I started blogging over a decade ago, and I’ve always written about my beliefs and how they’ve changed. In one of my early posts, “When the Heart Forces a Smile,” I talked about how my mom taught me forced smiling when I felt upsetting, intense emotions. I didn’t identify this as a form of controlling toxic positivity at the time. My mom was weaponizing a fact: forcing a smile can indeed have an influence on your mood.

However, she wasn’t giving me the support I needed as a child with big feelings. What I learned was that my intense emotions weren’t valid, and I should do my best to be cheerful no matter how I felt.

It was a deeply rooted belief, enforced from early childhood, that negative emotions should be suppressed. My parents controlled everything I took in, from music to movies and books. Christian entertainment reinforced the idea that if I was not always joyful and content, I was doing something wrong. Furthermore, as I wrote then, it wasn’t just about pretense – I believed that god was watching my heart and mind. I couldn’t fake it. I needed to put genuine effort into focusing on how god was bigger than anything that could bother me. Years of reinforcement taught me to distrust any negativity. I literally believed that such things were planted in my mind by a demonic force.

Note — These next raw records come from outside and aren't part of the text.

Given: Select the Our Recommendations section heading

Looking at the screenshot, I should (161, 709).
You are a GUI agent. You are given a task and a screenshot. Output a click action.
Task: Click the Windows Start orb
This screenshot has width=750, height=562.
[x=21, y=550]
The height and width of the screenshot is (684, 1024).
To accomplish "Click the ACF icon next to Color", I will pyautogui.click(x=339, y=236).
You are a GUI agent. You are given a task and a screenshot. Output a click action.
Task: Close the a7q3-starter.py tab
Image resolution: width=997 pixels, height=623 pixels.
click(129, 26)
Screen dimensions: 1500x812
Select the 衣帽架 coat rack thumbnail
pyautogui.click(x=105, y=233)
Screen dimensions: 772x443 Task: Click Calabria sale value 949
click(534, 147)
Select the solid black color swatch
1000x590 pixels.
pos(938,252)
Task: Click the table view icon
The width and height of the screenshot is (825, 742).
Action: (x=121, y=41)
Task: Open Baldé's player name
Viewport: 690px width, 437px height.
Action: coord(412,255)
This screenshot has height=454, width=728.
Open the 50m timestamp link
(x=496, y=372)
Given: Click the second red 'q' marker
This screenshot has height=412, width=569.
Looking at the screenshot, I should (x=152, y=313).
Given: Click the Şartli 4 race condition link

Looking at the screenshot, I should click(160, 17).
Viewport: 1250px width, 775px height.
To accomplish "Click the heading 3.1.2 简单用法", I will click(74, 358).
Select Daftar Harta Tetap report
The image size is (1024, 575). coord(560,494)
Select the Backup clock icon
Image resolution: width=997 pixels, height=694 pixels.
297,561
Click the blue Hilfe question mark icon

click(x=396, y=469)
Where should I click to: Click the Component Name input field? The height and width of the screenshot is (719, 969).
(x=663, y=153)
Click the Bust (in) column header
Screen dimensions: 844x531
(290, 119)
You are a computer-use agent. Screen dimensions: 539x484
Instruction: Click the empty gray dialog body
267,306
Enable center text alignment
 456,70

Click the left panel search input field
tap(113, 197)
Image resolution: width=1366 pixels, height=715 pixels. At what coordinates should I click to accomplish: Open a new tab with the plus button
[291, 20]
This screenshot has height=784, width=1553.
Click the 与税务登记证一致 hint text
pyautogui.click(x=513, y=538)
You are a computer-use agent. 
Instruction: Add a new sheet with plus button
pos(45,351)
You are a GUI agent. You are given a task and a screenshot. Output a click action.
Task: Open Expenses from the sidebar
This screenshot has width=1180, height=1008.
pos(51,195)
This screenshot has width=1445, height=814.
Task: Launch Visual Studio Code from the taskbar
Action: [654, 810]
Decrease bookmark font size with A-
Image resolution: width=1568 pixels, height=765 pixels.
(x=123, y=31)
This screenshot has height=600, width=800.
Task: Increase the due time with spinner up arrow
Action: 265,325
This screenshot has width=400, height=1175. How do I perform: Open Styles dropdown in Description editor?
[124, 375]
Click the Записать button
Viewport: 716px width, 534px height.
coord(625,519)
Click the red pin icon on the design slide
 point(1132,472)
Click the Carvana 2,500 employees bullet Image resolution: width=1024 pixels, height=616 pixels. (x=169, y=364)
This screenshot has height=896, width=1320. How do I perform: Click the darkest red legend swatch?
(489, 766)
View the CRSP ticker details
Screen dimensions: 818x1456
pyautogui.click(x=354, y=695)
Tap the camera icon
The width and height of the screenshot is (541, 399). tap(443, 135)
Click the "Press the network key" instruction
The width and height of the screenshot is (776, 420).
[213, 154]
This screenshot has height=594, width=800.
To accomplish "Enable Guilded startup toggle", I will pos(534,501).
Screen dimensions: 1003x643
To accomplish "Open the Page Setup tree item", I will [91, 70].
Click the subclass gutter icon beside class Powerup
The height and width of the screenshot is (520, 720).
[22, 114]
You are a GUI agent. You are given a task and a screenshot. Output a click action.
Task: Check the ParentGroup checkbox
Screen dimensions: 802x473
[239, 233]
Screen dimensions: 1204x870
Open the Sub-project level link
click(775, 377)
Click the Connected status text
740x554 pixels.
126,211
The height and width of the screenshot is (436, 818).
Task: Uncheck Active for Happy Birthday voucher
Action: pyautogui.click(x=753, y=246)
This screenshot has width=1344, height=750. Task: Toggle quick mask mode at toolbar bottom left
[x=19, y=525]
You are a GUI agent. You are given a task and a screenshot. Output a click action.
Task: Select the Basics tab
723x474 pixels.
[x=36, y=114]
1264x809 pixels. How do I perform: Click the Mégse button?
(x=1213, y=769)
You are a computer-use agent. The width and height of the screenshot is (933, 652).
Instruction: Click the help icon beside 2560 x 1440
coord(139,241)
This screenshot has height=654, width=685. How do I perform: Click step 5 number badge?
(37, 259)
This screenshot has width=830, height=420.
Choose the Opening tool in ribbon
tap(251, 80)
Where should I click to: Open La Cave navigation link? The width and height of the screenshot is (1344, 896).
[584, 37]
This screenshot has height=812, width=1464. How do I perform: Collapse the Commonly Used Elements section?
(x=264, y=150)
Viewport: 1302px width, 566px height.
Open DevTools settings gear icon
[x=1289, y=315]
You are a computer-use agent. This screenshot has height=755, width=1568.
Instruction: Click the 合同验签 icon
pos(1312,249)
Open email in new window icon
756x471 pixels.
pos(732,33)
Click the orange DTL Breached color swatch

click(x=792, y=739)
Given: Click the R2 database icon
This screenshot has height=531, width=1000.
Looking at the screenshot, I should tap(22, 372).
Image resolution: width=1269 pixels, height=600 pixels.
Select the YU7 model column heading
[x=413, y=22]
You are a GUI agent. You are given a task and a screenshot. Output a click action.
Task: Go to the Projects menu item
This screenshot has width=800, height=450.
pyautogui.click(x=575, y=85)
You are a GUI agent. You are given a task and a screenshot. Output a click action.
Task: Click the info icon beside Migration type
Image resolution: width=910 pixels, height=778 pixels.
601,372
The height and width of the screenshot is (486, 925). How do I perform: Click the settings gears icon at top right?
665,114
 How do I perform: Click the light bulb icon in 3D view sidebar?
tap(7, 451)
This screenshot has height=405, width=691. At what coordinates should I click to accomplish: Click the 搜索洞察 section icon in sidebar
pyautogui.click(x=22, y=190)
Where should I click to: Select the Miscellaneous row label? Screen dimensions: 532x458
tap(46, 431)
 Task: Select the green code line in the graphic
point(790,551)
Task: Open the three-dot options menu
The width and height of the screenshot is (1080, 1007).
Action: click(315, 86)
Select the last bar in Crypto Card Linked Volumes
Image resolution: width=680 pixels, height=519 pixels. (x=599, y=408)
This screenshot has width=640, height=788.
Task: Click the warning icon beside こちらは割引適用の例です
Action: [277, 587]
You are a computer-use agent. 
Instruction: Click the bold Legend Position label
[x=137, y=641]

Multiple people commented on that post saying it’s dangerous to downplay my emotions, but I initially ignored them. The problem became impossible to ignore when I learned I was dealing with severe depression. Experts on the subject describe toxic positivity as a form of avoidance. Mental avoidance only works for a short period of time. If negative emotions are avoided over a long stretch, it leads to increased negative emotions. This is because these feelings are signals that something needs attention. Ignoring these signals makes them more intense as they try to get attention. I had spent a lifetime in avoidance of my feelings, first as a child and then as an adult.

Between then and now, I’ve held a lot of distrust for forced positivity. I ended up swinging to the other extreme, though. I learned to wallow and ruminate on the negative. My writings became darker and emphasized a pessimistic outlook. This built toward even more avoidance, as the negativity grew overwhelming. For years in my twenties, I focused on how bleak things seemed, both for myself and the world. I chose to engage with people who saw the world as a dark and hopeless place, too. My longest-lasting romantic relationship was with someone who fueled this outlook.

I got an excellent psychiatrist who helped me get more mentally stable in 2021, and that long-term relationship ended later that year. I began working an in-depth recovery program in the middle of last year. With the help of therapists, counselors, and multiple group classes on coping skills, I began to see that not all positivity was toxic, and not all negativity was true. The most helpful form of therapy for me personally has been Dialectical Behavioral Therapy, or DBT. One of the most important skills taught through DBT is checking the facts against emotions, and deciding from there what to do.

Emotions are a reaction to perception, but they are not facts. This was extremely hard to recognize at first. Now I have a better understanding of how to see past my own intense feelings and identify the facts. I’ve learned to ask questions about what’s leading me to feel what I’m feeling, and make an informed decision. I’ve learned to acknowledge that my emotions need to be felt and validated, whether they are positive or negative. It’s okay to feel a full range of emotions, no matter how painful or elevating.

As a child and young adult, I didn’t know that it was okay to feel a variety of emotions. I learned to force down my negative emotions. When I stopped believing in the power of forced positivity, I swung to the extreme of emphasizing negativity. In the last couple of years I’ve learned that both extremes are toxic for mental health. I now practice “dialectical thinking,” that is, “recognizing that two opposing ideas can coexist and both be true.” I have a printout hanging above my desk with a series of examples of these opposing ideas. The one I like most says, “I had a traumatic childhood AND I can still live a good life.” With professional mental health support, I am learning how to balance my emotions and reality.